Last night, my daughter sang the popular Frozen song, “Let It Go” with such passion, my good friend had tears in her eyes. When I went to sleep, I think the words of the song floated through my head and planted a bunch of helpful seeds.

When I woke up this morning, I thought about Karma. I thought about something that was rightfully mine, which had recently been stolen from me by someone who I once loved. I thought about how that betrayal has been eating me up inside and how hard it’s been for me to just let Karma deal with it and move on.

Then, I thought about how I’ve dealt with difficult feelings in the past. I turn them around into something positive. I either focus on anything positive I can find in the situation, or just have faith that it’s happening for a good reason. I reminded myself that I need to LET THIS GO and move on, and trust that Karma would bring something good back to me in turn.

I envisioned myself letting 30,000 balloons up into the clouds, representing what had been taken from me, and in my mind, I watched them all float away into the distance. That thought brought me peace and made me feel like a huge weight had been lifted off of my shoulders.

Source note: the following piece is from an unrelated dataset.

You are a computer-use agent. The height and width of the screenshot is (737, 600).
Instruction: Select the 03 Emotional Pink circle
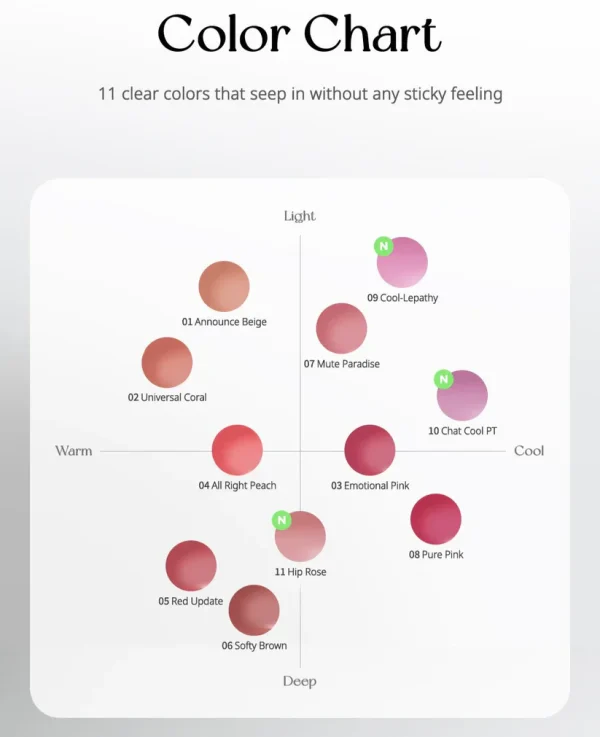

I thought about how what goes up, must come down and I decided to trust that the universe would bring it back to me someday – possibly in a different form. I thought about the saying that whatever you give away will come back to you tenfold. The person who sends hate and betrayal out will receive it back, and the person who releases those feelings and sends goodness back out instead will receive good things in return. 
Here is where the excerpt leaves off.